光熱費が高止まりする中、電気をこまめに消すなどの努力にも限界がある。窓からの熱の出入りを抑えることで冷房効率を上げる──その効果に期待を寄せた。

工事を終えた後、妻の恵美子さんは「二重窓で圧迫感が出るのではと心配していたが、むしろ部屋が明るく感じられるようになった」と笑顔を見せた。

数字で見る内窓の実力

窓やドアの商品開発や販売を手掛けるYKK APのショールームには内窓の効果を体感できるスペースが設けられている。

館長の嶺井愛梨沙さんは「窓は家の中で最も熱の出入りが大きい場所。そこを断熱することで快適な住環境が整う」と話す。

内窓の構造はシンプルだ。既存の窓の内側に新たな窓を設けて空気層をつくることで外気との断熱層となる。この空気層が夏は熱気の侵入を防ぎ、冬は暖かさを逃さない役割を果たす。

ショールームでの実験では内窓のない状態ではフレーム温度が39.1℃、ガラス面は36.6℃だったが内窓を設置することでそれぞれ30.1℃、26.9℃にまで下がったという。およそ10℃の温度差は体感としても大きな違いを生む。

内窓の効果を支えているのは樹脂製の熱伝導率が低いフレームと特殊コーティングを施したガラス。冷暖房の効率向上により、エアコンの設定温度を極端に下げずとも快適に過ごせるようになり、試算では年間の消費電力量を約23%削減できるとされている。

国は補助金 沖縄では浸透せず

こうした省エネ効果を後押しするため国は「先進的窓リノベ事業」を実施。環境省の制度で家庭でのCO₂排出削減を目的に1戸あたり最大200万円の補助金が支給される。実際にこの制度を利用した後藤さんは、設置費用の約半分を補助金でまかなうことができたという。

YKK APショールームでもリビングにある2枚スライド式の大窓に内窓を設置した場合、約6万5000円の補助が出る。しかし沖縄県内での制度活用はまだ広がっていない。2024年度には全国で申請数が2万戸を超える地域もあるが沖縄での申請はわずか49戸。
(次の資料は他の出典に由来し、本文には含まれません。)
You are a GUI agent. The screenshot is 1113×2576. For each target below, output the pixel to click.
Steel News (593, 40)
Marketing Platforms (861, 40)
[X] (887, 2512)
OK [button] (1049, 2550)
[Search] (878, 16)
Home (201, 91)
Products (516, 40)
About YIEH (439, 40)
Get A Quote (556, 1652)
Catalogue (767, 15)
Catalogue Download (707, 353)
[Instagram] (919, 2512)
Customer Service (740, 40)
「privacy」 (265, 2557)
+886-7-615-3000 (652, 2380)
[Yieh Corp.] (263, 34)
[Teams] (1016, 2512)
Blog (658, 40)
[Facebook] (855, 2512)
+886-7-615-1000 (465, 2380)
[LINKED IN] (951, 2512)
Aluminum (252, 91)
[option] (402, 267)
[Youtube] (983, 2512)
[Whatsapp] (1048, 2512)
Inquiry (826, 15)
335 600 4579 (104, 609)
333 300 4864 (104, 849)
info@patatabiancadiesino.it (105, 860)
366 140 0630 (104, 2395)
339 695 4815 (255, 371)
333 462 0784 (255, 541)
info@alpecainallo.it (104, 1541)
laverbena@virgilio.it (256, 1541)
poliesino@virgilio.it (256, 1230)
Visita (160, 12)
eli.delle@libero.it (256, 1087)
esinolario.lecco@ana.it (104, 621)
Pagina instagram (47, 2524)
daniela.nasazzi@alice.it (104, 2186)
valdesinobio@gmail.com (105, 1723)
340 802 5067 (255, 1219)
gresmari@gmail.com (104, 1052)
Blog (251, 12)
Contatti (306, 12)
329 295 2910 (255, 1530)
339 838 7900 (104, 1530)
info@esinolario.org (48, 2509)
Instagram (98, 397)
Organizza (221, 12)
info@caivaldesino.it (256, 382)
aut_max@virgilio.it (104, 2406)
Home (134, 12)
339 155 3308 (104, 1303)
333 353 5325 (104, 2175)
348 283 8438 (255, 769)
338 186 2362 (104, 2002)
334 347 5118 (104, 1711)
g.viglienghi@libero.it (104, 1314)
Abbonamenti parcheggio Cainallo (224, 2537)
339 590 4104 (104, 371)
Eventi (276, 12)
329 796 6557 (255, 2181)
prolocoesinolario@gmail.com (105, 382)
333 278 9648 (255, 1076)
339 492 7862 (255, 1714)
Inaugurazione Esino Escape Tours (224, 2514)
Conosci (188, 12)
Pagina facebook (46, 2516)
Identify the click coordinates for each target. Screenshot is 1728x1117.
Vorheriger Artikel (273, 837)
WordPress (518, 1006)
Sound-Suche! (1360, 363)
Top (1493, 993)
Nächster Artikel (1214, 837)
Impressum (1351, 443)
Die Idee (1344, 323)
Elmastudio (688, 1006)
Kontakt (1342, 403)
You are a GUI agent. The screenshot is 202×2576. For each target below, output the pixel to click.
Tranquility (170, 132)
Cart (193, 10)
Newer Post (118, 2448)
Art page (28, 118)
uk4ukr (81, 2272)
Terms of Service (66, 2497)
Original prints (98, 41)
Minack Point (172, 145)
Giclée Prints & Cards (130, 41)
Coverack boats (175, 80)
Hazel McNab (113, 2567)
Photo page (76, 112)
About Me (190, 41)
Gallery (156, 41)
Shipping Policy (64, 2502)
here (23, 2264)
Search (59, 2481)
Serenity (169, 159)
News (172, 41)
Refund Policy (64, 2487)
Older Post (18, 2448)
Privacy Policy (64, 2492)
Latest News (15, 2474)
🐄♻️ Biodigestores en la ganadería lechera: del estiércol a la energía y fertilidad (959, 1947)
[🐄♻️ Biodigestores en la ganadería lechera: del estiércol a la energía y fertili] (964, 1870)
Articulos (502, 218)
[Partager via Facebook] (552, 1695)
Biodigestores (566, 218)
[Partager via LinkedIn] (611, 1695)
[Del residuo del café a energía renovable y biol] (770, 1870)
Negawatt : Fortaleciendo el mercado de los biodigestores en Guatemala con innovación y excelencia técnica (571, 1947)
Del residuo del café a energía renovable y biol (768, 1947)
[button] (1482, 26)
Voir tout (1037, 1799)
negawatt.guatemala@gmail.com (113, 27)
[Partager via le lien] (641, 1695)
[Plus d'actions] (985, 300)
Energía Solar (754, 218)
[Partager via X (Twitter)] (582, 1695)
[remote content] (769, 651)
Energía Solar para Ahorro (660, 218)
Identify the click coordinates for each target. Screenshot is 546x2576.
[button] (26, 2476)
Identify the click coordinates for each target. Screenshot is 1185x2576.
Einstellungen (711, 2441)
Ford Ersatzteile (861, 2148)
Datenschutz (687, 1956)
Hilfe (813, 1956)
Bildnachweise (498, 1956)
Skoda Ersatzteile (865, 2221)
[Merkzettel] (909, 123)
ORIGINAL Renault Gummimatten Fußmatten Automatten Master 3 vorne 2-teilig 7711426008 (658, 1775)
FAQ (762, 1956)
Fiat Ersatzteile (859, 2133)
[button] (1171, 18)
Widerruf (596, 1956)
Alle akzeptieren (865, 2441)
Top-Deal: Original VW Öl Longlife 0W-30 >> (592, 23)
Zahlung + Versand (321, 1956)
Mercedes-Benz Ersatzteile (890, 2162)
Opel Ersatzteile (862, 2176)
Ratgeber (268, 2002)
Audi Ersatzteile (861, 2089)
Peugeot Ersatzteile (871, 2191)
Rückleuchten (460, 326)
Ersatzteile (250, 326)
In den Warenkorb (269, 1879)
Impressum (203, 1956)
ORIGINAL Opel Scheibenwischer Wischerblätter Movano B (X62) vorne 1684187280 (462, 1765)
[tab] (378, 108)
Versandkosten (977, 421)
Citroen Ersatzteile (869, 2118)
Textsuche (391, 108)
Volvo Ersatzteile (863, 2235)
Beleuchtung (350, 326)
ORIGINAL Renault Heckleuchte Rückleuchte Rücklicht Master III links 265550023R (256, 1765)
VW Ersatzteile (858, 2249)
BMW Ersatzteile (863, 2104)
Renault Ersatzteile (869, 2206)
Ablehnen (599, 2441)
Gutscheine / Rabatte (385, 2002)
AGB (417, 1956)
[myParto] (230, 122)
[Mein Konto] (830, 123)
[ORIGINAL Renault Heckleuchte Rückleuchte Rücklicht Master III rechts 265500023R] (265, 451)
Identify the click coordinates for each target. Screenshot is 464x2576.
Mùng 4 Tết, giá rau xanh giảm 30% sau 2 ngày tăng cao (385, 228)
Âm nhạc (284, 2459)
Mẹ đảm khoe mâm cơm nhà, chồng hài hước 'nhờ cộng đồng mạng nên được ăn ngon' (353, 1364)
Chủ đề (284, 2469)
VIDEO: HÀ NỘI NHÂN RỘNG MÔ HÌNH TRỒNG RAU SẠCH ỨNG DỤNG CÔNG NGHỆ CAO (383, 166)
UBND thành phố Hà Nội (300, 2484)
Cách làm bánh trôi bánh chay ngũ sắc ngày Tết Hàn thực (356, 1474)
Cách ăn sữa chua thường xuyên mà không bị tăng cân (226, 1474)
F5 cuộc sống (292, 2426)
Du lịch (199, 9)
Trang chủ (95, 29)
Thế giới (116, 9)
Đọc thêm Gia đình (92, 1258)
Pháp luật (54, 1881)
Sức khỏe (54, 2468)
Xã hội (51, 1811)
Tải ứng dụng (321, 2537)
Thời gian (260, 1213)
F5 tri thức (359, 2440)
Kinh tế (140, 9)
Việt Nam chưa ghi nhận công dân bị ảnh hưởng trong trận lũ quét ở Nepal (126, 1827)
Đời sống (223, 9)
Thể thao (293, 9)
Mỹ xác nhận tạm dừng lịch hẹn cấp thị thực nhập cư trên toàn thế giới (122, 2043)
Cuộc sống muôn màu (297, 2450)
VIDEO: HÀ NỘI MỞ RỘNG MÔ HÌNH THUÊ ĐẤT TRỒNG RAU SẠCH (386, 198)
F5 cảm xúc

嶺井館長は「制度そのものが十分に知られていないことが原因ではないか」と話している。

暮らしを変える「窓リノベ」──今がチャンス

内窓の設置は単なる防音や断熱対策にとどまらず、光熱費削減や環境負荷軽減など家庭にとって多くのメリットをもたらす。国の補助金制度は予算が上限に達すると終了するため検討するなら早めの申し込みが肝心だ。

補助金申請には制度に登録された業者に施工を依頼することが条件となる。内窓の導入を検討している場合、施工業者が登録済みかどうかを事前に確認が必要だ。エネルギー価格が高騰する今だからこそ、快適な暮らしと省エネを同時に叶える“内窓リノベーション”が静かな注目を集めている。